Frauenfeld · 04.03.2026

Olympia-Lady mit einem bleibenden Erlebnis

Ein besonderer Eishockey-Fan auf der Tribüne in Frauenfeld beim Viertelfinal-Match gegen Huttwil (5:3) war Stefanie Wetli. Die 26-Jährige hatte mit dem Schweizer Nationalteam bei Olympia Bronze ergattert.

 

 

Warum aber war Stefanie Wetli überhaupt am Match in Frauenfeld? Diese Frage ist für die Gewinnerin von Olympia-Bronze in Mailand relativ leicht zu beantworten: «Weil mein Bruder Adrian beim EHCF spielt». Als Präsident der EHCF-Donatoren-Vereinigung 99er liess es sich René Weber nicht nehmen, mit der Olympia-Lady in der KEB ein Selfie zu machen. Schade, schaute sich die am 4. Februar 26 Jahre alt gewordene Zürcherin aus Sulz nur eine Viertelfinal-Partie des EHCF an, vielleicht wäre dann eine weitere Überraschung gegen Huttwil möglich gewesen.


Früh in den Thurgau gewechselt
Stefanie Wetli begann zwar ihre Karriere beim EHC Winterthur. Doch bereits als 16-Jährige spielte sie ab 2016 im Fanionteam des SC Weinfelden. Ab 2020 war sie für die Thurgau Indien Ladies im Einsatz. Als die Equipe drei Jahre später an den HC Davos ging, zog sie mit ins Bündnerland. Seit 2025 heisst ihr neuer Klub SC Bern und natürlich wurden die SCB-Bronzegewinnerinnen auch vom Verein bereits geehrt.
Doch jetzt ist wieder der Alltag eingekehrt.
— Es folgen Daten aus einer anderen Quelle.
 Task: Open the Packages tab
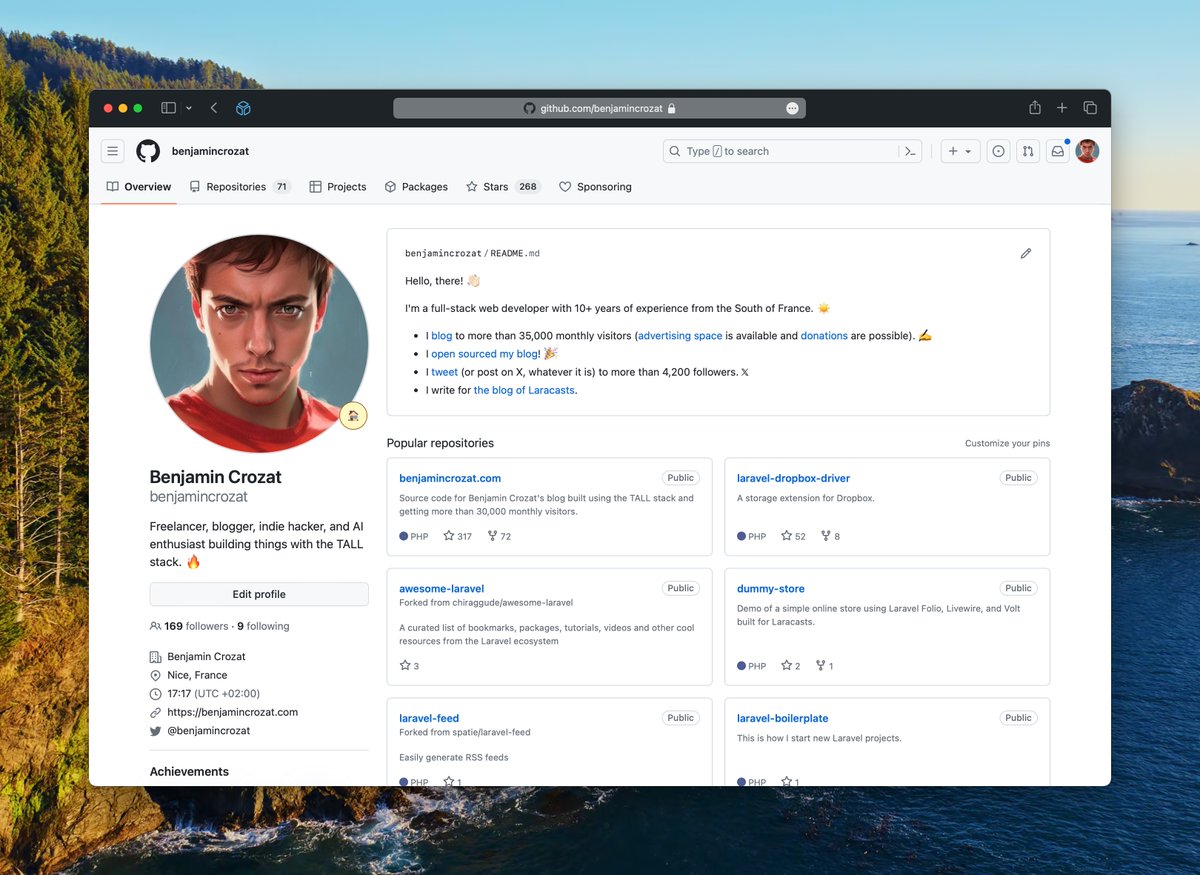pyautogui.click(x=416, y=186)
Seit gestern Dienstag wird wieder voll trainiert, denn ab dem Freitag beginnen die Playoffs gegen Ambri-Piotta. Und da gelten die Bernerinnen natürlich als Favoritinnen. Doch Wetli warnt: «In der Qualifikation haben wir gegen sie drei von vier Partien gewonnen. Die Playoffs haben aber schon ganz verschiedene Geschichten geschrieben».


Verantwortung übernommen
Schon in jungen Jahren bewies die Verteidigerin ihr Talent. Bei den Olympischen Jugendspielen 2016 in Lillehammer war sie dabei, als die U16 der Schweiz Bronze holte. Mit der U18 nahm sie viermal an Weltmeisterschaften teil und war 2018 sogar Captain. Im selben Jahr stieg sie in die A-«Nati» auf und stand bei Olympia in Pyeongchang und vier Jahre später auch in Peking im Einsatz. Erst vor wenigen Tagen folgte nun für die 173 Zentimeter grosse und 71 Kilogramm schwere Schweizerin die absolute Krönung mit Olympia-Bronze an den Winterspielen in Mailand mit einem 2:1 nach Verlängerung über Schweden.


Unbeschreiblicher Moment
Stefanie Wetli hat für die Schweiz schon über 150 Länderspiele absolviert, doch einen Ausreisser nach oben wird sie nie vergessen: Olympia in Mailand. Was war das für ein Gefühl, als Alina Müller den entscheidenden Treffer erzielt hatte? «Wir sind in der Verlängerung natürlich schon längst immer an der Bande gestanden. Nach dem Goal sind alle aufs Eis gerannt, haben Helme, Handschuhe und Stöcke einfach weggeworfen und vor Freude nur noch geschrien».
Auch jetzt kann die Zürcherin immer noch nur den Kopf schütteln: «Denke ich an diesen speziellen Moment zurück, ist das Gefühl einfach immer noch unglaublich schön. Unbeschreiblich». An einem Team-Event des SC Bern durften die Spielerinnen schon vor den Olympischen Spielen dem Bundeshaus einen Besuch abstatten. Mit der Zusage: «Wenn ihr eine Medaille gewinnt, dürft ihr noch einmal kommen».